Le Dr Galaad Bernard-Faure précise : « On ne peut pas traiter les grosses lésions au-delà de 5 cm avec la radiothérapie stéréotaxique, mais avec la radiothérapie classique dans ce cas. À l’inverse, les lésions trop petites posent aussi problème. On attend qu’elles fassent au moins 3-4 millimètres pour pouvoir être sûr de la position et du traitement. » Il ajoute : « Le contrôle local est excellent. On arrive à faire disparaître la maladie du cerveau qu’on traite, même si une cicatrice peut persister à l’IRM. » Autre bénéfice majeur : la possibilité de répéter le traitement tant que le nombre de métastases reste limité. En revanche, en cas d’atteinte massive, une irradiation cérébrale totale sera privilégiée.
Le Dr Bernard-Faure tient néanmoins à préciser : « Chaque patient est unique. On a du mal à faire une généralité sur toutes les prises en charge. »

Avec cet investissement, le CROMG offre aux patients du Lot-et-Garonne et également à la patientèle du Gers qui ne dispose pas de cet équipement, un accès local à une radiothérapie de pointe, précise, efficace et respectueuse de la qualité de vie, évitant des déplacements fatigants pour 20 minutes de traitement par séance. Une technique jugée « redoutable » par l’oncologue.

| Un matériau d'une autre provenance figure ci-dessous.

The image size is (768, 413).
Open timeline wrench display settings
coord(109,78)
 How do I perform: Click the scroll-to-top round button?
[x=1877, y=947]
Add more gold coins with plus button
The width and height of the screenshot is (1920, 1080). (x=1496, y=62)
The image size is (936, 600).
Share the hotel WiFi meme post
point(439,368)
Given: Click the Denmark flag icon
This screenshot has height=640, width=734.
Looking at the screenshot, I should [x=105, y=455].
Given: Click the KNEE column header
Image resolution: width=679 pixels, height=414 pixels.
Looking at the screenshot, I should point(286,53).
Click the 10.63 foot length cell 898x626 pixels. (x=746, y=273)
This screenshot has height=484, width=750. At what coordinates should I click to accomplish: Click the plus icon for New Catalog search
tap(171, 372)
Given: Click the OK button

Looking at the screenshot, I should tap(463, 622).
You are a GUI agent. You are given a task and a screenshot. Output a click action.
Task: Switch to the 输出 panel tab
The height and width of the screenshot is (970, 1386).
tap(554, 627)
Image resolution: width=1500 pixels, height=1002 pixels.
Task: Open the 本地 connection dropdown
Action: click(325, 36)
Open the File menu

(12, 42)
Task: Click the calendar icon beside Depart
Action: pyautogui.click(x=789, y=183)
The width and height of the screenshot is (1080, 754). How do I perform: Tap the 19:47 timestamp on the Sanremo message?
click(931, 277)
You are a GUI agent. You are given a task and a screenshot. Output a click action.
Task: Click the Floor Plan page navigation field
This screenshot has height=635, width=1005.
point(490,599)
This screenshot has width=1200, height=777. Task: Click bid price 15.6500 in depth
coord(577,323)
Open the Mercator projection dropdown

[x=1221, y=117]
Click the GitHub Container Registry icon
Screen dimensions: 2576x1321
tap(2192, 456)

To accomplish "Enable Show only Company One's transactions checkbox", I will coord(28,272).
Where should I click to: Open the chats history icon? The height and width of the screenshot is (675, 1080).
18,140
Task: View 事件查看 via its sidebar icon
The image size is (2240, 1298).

La même technique pour les cancers secondaires pulmonaires et prostatiques fin 2026
 

Actuellement, le centre traite « des métastases intracérébrales », avec une extension prévue vers les métastases pulmonaires ou prostatiques fin 2026. Concernant les tumeurs cérébrales primitives, le Dr Bernard-Faure précise : « Cela relève du traitement standard : chimiothérapie systémique concomitante à une radiothérapie classique. En revanche, en cas de récidive très localisée, on peut compléter avec la stéréotaxie ».

Les tumeurs bénignes cérébrales « agressives passives » susceptibles d’atteintes des fonctions cognitives ou de compressions (méningiomes, schwannomes) peuvent également être éligibles : « C’est une des indications de la radiothérapie stéréotaxique. Mais tout dépend du volume et de la zone », notamment en cas de proximité du nerf optique. Les décisions sont prises de façon collégiale en réunion de concertation pluridisciplinaire » qui détermine le protocole adapté.